近年、高齢者ドライバーが引き起こす交通事故対策がより注目を集めている。警察庁がまとめた「交通事故統計」によると、2016年1~11月までに発生した交通事故は44万9872件、死者数は3483人で、前年同期に比べて減少している。
ところが、死亡事故における加害者を年齢別に見ると、65歳以上が800件を大きく上回っている。実際、車が登校途中の小学生の列に突っ込んだり、病院敷地内での暴走による歩行者の死亡事故など、高齢者による悲惨な運転事故は枚挙に暇がなく勃発しており、年々深刻さを増している。
65歳以上の運転免許保有者は約1710万人に上り、全世代の20.8%を占め、人口の高齢化に伴う高齢者ドライバーの増加は否めない。
一方、運転に自信がなくなった人には免許の「自主返納」を促しているものの、15年の65歳以上の自主返納者は27万人で、前年末の免許保有者の2.5%に過ぎない。地域別では、東京、大阪、埼玉などに多いが、まだまだ十分とは言えない。危険とは分かっていても、車を手放せない高齢者が少なくないようだ。
こうした中、先月には改正道路交通法が施行され、75歳以上の運転者は「信号無視」「通行禁止違反」など18項目の違反を起こすたびに臨時認知機能検査を受け、「認知症のおそれ」と判断された場合は、かかりつけ医や認知症専門医などの医師の判断が義務づけられるようになった。
今回の改正道交法により、運転免許の取り消しを左右する診断書を作成する医師には、より適切な診断と判断が求められるのは言うまでもない。
だが、認知症状態であってもその原因が「正常圧水頭症」ならシャント手術、甲状腺機能低下症なら甲状腺ホルモン薬、向精神薬等の副作用であれば原因薬剤の中止で改善するケースもある。
また、認知症様症状には、健常者と認知症の間に位置づけられる軽度認知障害(MCI)がある。MCIは、日常生活には支障がなく、認知症とは診断されないが、将来認知症に進展する可能性が高い。
このため、認知症の診断では、「明らかな認知症」なのか「MCI」なのか、また「治療によって改善が期待できるのか」を的確に判断するための専門知識が不可欠となる。

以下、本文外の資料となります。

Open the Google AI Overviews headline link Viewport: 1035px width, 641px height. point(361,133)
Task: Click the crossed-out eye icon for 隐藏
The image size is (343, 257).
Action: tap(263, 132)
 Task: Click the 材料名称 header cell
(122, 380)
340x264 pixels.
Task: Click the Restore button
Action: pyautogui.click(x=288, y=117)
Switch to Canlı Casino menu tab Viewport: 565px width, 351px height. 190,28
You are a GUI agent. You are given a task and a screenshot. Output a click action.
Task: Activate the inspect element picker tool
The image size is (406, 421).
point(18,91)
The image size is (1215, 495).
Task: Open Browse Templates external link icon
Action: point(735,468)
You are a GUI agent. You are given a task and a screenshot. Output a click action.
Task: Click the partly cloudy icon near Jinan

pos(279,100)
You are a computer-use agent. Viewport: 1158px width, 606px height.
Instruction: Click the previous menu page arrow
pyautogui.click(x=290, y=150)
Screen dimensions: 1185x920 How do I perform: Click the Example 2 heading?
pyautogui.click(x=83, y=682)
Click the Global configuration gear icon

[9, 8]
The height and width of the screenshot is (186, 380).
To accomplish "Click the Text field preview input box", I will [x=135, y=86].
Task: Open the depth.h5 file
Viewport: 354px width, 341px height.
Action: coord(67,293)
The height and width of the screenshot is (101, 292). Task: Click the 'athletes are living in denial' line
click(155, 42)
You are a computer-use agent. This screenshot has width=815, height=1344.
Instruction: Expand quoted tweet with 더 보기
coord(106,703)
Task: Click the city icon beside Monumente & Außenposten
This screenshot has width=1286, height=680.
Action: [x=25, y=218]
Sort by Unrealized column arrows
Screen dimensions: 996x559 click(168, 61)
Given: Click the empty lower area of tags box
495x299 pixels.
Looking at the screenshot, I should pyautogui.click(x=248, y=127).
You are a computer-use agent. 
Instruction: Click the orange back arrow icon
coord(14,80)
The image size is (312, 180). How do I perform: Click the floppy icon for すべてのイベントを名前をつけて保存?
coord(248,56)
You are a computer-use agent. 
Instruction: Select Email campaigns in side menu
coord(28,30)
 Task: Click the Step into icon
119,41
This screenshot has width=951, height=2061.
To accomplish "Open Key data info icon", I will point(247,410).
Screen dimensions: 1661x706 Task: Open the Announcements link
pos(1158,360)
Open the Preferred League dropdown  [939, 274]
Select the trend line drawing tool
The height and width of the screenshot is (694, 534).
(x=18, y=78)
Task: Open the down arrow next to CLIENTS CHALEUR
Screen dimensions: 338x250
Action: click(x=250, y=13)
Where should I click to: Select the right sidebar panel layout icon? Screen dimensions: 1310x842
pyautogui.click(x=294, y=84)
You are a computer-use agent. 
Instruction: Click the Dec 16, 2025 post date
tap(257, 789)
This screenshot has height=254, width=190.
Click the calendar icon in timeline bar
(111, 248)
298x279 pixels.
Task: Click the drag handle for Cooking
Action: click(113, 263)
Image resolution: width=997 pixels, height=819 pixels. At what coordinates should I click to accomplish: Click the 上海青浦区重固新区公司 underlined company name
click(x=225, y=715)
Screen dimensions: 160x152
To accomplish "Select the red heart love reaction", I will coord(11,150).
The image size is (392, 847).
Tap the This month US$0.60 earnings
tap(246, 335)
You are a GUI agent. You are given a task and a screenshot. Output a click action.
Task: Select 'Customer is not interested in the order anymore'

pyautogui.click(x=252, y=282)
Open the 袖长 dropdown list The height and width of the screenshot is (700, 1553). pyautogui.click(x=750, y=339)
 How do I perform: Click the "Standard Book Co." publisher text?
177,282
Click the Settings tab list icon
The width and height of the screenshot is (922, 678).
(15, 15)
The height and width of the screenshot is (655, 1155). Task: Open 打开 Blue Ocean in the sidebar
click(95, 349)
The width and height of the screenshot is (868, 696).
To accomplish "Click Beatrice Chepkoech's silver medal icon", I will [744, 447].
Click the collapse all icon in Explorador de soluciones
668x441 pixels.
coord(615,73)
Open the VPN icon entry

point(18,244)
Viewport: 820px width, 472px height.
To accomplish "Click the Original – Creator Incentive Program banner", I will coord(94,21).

患者の生活の質を維持していくための治療やケアも忘れてはならない。公共交通機関が整備されていない地域では、車を手放すことで暮らしの質が大幅に低下する。都市部であっても老人の精神的充実を奪う行為が、引き籠もりや認知症の進行などにつながりかねない。
改正道交法で診断書提出を求められる対象者は毎年5万人以上と推定されているため、「安全の確保」と「老人の生活の質の維持」の狭間で苦悩するかかりつけ医も出現するだろう。
とはいえ、医療機関での適切な診断と判断の遂行と共に、免許返納者には「運転免許証に代わる身分証明書」や「タクシーやバスの割引乗車券」の配布など、様々なサポート体制の早期充実を期待したい。